_Exercise_: Pick out every line in the data below that contains the word "accomplish" and copy each of those lines.

[Source data]
○ ○ ○ ○

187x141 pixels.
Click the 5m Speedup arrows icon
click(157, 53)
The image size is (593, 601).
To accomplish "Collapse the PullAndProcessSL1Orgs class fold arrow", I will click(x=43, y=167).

○ ○ ○ ○

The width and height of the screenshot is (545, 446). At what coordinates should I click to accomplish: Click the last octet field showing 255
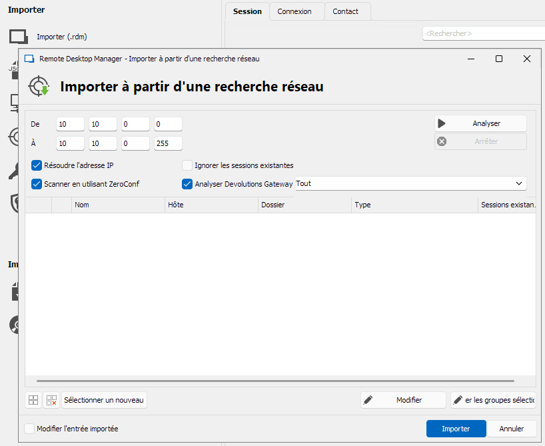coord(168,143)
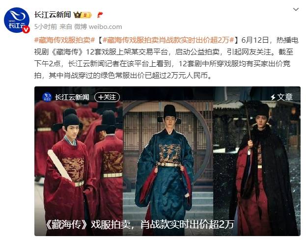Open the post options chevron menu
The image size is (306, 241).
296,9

○ ○ ○ ○

_Task response_:
To accomplish "Collapse the PullAndProcessSL1Orgs class fold arrow", I will click(x=43, y=167).
The width and height of the screenshot is (545, 446). At what coordinates should I click to accomplish: Click the last octet field showing 255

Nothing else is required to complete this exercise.